Maybe in the future New Zealand will be just as ravaged as South Carolina. As it stands now, calling NZ's COVID situation "terrible" compared to the United States is fucking stupid.
 

RUDE BOY

Space is the Place
First U.S. cases of coronavirus in minks found at Utah fur farms
Minks at two Utah fur farms have tested positive for the virus that causes covid-19 in humans, the Department of Agriculture said Monday, announcing the first U.S. cases in a species that has been widely culled in Europe after outbreaks there.

Employees at the farms in Utah, the second-largest producer of mink pelts used for coats and other luxury items, also tested positive for the coronavirus, the USDA said.
The link takes us elsewhere on this . . .
 
RUDE BOY,

Tranquility

Well-Known Member
South Carolina has a population roughly equivalent to New Zealand's.

SC: 107,000 confirmed cases. 2,288 dead.

NZ: 1,600 confirmed cases. 22 dead.

Maybe in the future New Zealand will be just as ravaged as South Carolina. As it stands now, calling NZ's COVID situation "terrible" compared to the United States is fucking stupid.
It is clearly more important to score Trump points than to understand the pandemic.

Let's go to the quote:
“Big surge in New Zealand, you know it’s terrible, we don’t want that, but this is an invisible enemy that should never have been let to come to Europe and the rest of the world by China.”

So, is it good or is it terrible that New Zealand has a surge? Maybe the importance of the word "big" before surge?

To get back to the disease and not the orangemanbad point, even though NZ is an island, if they want to interact with the world, the disease is going to spread in their communities. The only way to prevent that fact is if we get a vaccine that is highly effective before they get community spread. They might get that if they lock down hard enough--being that they are an island.
 
Tranquility,

florduh

Well-Known Member
It is clearly more important to score Trump points than to understand the pandemic.

Quit your crying. I'm just pointing out how stupid it is to call NZ's very minor outbreak "terrible". If like 12 new cases is "terrible" what's 50,000?

The only way to prevent that fact is if we get a vaccine that is highly effective before they get community spread. They might get that if they lock down hard enough--being that they are an island.

Yes. Maybe x,y, or z happens and then New Zealand will end up with as many dead as South Carolina. Until then, it looks like they saved thousands of people from being dead or maimed. That's the problem with "herd immunity" strategies. With this disease it's not A-you're dead, B-you're fine. We don't know what the long term effects are.
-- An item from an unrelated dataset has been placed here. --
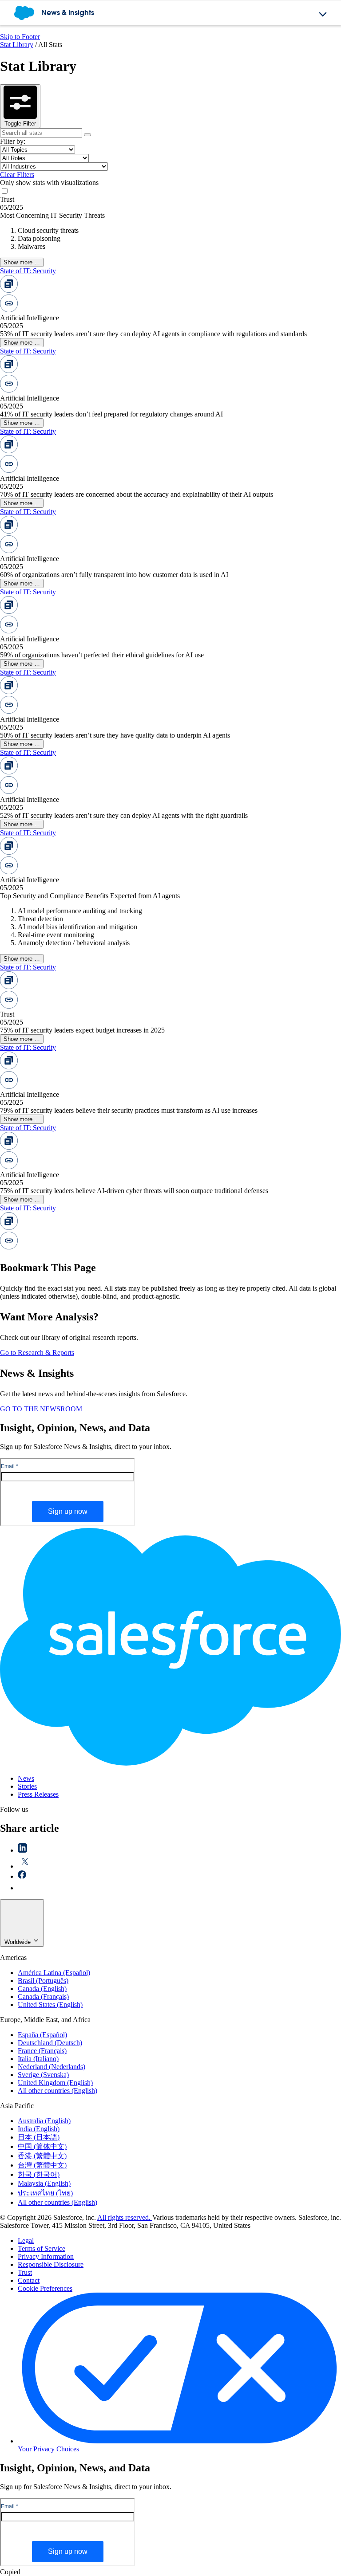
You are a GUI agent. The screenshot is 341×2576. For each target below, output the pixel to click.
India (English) (38, 2128)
And it's not like the only thing anyone can do is either A) pray for a vaccine or B) say fuck it and just let the virus kill thousands of people. The "It is what it is" strategy.
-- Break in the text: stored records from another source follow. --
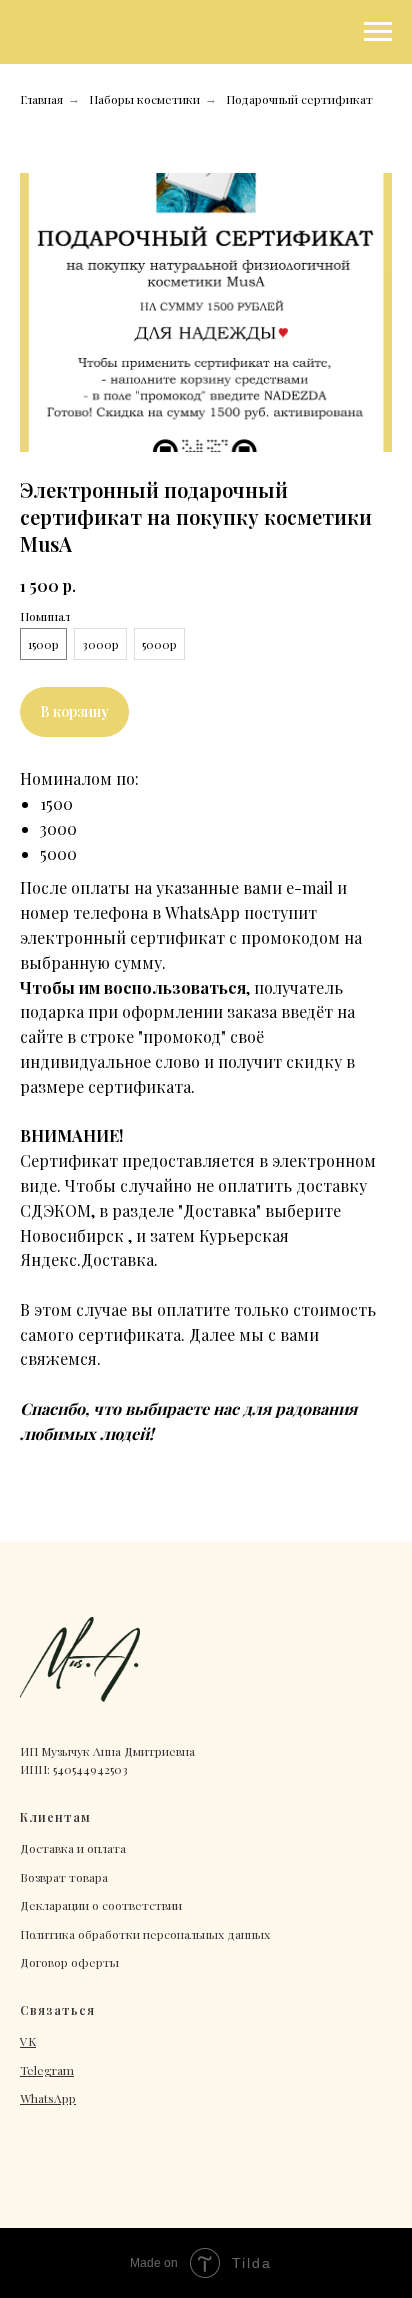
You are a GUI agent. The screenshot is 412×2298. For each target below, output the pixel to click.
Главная (41, 99)
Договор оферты (69, 1962)
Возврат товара (64, 1877)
The rapid tests that have been posted about multiple times in this thread would probably go a long way towards rapidly bringing this virus to heel. If the vast majority of people are getting tested daily, we can prevent enough spread that infections will become very rare.

You can say one day in the future, all of the countries that took massive action to prevent the virus from ravaging their countries will look foolish. Maybe. But it's at least as likely that when we look back, all we got in return for not adopting the best practices of other modern countries is thousands and thousands of extra dead bodies.
 

Tranquility

Well-Known Member
Quit your crying. I'm just pointing out how stupid it is to call NZ's very minor outbreak "terrible". If like 12 new cases is "terrible" what's 50,000?
And, I pointed out the actual quote which was different from your use of it. Still fighting too. So, is it "terrible" or not?

As to the rest, everyone's got an opinion. I posted an expert's. (Which some of us seemed to previously indicate we needed to listen to more.)

Time to get moving on opening up.

The pandemic was not the problem; the response to the pandemic was.